Up to a dozen suspected footrot cases reported in Central Western NSW

Debilitating: Footrot is a debilitating to sheep and goats and expensive and time-consuming to eradicate. If you witness lame sheep or any other signs of footrot, call your nearest Local Land Services District Veterinarian.

Debilitating: Footrot is a debilitating to sheep and goats and expensive and time-consuming to eradicate. If you witness lame sheep or any other signs of footrot, call your nearest Local Land Services District Veterinarian.

Central Tablelands Local Land Services has warned sheep producers to insist on an Animal Health Statement when buying or agisting sheep or goats, following reports of footrot in central western NSW.

As a result of unusually wet conditions, footrot has been reported in areas where it has not been seen in decades. 

Central Tablelands Local Land Services District Veterinarian Dr Amy Masters said up to a dozen suspected traces of footrot are being investigated on the Central Tablelands. 

“Although the results are still to be confirmed, given the recent reports of footrot in the Central West, it’s probably only a matter of time before we see a higher prevalence of footrot showing up on the Central Tablelands,” Dr Masters said. 

Footrot is debilitating to stock and  expensive and labour-intensive to eradicate. 

Producers are advised to only bring stock onto their properties from reputable sources. Stock health statements should be requested and carefully examined before stock movements occur. 

Producers should isolate newly introduced sheep and ensure they are healthy with no signs of lameness, before allowing contact with other animals on the property.

Properties that are diagnosed with footrot are quarantined and a plan is implemented to eradicate the disease.

Treatment options including destocking or treating the mob with foot baths, foot paring and regular inspection. 

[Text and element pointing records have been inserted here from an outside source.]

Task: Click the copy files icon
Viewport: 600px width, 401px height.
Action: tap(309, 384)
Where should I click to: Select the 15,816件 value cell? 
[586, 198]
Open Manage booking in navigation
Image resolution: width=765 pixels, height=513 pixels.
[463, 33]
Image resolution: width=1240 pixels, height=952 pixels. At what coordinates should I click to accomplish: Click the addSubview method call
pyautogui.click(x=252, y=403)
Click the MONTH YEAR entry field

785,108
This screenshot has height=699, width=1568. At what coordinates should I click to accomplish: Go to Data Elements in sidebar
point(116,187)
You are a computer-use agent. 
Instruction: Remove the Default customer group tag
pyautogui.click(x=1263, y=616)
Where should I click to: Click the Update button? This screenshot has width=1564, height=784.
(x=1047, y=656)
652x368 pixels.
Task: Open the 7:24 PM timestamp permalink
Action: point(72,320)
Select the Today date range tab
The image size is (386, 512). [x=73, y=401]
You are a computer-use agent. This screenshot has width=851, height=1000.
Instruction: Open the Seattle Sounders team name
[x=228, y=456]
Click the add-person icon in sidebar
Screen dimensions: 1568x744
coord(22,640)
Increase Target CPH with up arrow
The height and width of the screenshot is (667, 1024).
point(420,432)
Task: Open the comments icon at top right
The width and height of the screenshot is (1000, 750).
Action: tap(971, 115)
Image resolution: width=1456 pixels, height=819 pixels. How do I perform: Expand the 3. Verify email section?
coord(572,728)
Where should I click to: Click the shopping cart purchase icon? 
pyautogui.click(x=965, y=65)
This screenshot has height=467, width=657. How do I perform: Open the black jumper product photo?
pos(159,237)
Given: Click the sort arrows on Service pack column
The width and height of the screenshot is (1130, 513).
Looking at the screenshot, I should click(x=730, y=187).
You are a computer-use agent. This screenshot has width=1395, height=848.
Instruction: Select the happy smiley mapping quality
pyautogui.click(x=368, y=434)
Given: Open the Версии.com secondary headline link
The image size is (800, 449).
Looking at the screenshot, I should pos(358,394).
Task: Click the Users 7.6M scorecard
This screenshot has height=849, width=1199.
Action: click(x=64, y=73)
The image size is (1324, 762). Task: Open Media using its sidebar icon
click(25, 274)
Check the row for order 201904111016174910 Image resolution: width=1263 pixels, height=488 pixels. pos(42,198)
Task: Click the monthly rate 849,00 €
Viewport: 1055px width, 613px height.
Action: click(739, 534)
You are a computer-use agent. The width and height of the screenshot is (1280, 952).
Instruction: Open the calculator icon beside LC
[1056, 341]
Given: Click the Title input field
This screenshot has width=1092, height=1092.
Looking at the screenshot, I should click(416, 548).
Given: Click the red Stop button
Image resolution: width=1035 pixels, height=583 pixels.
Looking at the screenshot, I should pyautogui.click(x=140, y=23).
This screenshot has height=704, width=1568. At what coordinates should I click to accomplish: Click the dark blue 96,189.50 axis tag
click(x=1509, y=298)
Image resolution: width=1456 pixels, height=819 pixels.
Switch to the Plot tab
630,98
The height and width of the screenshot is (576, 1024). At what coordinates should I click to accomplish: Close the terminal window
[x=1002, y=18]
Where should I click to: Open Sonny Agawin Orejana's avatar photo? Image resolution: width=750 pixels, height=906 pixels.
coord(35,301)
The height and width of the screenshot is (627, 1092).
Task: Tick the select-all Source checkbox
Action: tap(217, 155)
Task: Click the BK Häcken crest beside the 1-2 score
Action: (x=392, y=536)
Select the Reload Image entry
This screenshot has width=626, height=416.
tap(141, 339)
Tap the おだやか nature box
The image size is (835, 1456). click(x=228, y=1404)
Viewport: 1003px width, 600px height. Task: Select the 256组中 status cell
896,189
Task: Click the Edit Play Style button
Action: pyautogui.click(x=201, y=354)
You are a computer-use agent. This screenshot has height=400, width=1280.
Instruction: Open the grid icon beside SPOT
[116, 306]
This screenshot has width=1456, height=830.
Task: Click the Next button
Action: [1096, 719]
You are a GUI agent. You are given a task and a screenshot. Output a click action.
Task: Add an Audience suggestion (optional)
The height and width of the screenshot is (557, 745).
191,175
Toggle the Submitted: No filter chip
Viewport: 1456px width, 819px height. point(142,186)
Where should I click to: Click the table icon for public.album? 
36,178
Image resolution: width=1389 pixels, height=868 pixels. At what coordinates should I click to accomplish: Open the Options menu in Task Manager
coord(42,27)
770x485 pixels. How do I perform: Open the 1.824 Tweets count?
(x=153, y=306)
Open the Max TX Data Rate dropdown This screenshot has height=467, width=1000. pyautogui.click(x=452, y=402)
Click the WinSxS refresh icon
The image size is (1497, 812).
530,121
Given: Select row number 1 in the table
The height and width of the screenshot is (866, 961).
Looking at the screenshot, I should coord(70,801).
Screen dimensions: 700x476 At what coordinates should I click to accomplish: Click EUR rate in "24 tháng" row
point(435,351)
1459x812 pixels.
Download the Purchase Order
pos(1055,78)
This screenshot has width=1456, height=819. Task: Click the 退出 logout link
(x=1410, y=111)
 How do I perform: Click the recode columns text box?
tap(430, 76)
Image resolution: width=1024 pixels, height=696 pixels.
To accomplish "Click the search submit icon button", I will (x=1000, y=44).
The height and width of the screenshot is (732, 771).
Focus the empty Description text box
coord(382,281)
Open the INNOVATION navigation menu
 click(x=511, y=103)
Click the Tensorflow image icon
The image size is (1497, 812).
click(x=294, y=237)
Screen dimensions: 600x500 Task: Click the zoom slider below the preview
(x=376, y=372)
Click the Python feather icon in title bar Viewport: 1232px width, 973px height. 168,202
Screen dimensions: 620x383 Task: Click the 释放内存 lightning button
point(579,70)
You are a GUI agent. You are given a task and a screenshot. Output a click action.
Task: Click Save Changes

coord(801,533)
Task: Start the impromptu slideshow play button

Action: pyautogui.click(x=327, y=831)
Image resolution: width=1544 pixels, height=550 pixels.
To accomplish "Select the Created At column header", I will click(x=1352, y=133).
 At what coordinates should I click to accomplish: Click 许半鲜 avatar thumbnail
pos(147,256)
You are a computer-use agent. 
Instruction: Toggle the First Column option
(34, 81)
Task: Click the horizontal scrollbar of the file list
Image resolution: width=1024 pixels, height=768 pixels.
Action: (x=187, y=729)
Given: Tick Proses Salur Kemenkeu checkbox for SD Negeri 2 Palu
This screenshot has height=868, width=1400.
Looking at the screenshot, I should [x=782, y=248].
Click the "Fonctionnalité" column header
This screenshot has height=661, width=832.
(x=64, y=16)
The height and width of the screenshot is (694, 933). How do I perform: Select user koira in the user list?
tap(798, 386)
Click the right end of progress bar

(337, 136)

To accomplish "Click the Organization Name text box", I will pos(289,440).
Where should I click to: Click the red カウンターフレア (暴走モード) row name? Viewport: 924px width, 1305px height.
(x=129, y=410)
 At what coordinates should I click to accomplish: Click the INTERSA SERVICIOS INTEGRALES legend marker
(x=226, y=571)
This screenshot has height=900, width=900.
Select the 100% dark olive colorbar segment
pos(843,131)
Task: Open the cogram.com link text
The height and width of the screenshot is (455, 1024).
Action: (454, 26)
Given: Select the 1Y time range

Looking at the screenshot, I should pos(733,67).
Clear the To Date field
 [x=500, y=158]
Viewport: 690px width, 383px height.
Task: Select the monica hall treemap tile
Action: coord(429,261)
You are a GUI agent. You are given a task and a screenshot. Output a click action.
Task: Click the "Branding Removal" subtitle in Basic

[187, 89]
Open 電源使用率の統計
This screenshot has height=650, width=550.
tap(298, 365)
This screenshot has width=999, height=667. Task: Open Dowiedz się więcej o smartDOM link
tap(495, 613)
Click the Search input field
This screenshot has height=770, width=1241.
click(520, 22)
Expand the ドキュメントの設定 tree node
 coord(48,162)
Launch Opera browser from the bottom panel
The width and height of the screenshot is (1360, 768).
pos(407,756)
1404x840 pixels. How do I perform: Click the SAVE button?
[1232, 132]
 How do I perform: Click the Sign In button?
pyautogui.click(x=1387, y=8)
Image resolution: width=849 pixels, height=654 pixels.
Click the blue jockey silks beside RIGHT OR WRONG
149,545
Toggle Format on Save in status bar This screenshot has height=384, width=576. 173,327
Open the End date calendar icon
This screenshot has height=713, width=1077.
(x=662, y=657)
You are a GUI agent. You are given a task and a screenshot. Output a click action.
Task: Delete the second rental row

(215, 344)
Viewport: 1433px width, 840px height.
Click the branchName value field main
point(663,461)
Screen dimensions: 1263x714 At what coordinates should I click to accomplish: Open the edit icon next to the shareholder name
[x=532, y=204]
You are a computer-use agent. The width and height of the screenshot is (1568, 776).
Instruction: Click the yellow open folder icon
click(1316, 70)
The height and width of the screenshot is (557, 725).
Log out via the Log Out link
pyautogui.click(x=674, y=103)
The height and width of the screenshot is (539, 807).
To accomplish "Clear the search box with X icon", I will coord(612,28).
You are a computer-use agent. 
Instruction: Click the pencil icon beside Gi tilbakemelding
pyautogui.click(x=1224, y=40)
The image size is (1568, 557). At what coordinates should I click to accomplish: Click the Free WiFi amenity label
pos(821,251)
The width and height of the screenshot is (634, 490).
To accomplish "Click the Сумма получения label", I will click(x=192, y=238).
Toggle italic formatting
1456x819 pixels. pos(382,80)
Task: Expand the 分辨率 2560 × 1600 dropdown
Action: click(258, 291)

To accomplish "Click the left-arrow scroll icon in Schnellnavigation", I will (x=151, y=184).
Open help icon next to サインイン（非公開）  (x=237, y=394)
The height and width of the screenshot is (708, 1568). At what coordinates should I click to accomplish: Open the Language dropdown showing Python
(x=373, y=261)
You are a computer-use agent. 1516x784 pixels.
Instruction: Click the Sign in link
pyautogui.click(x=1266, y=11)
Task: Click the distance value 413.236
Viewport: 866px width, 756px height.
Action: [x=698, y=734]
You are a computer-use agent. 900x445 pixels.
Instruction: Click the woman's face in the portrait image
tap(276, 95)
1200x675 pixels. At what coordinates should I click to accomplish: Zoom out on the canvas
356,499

Signs of footrot include lameness, inflammation between the digits and underrunning of the sole and heel. In severe cases sheep will lie down, walk on their knees and lose weight.

“Determining the cause of lameness can be difficult without a thorough veterinary examination, so it is prudent to contact your local vet for advice if symptoms occur,” Dr Masters said.  

Virulent footrot is notifiable under the Stock Diseases Act 1923. 

Any landholder, land manager, agent or vet who suspects that footrot is present in a mob is legally obliged to notify a District Veterinarian as soon as possible.

Producers should also ensure fences are in good condition to keep stray stock out.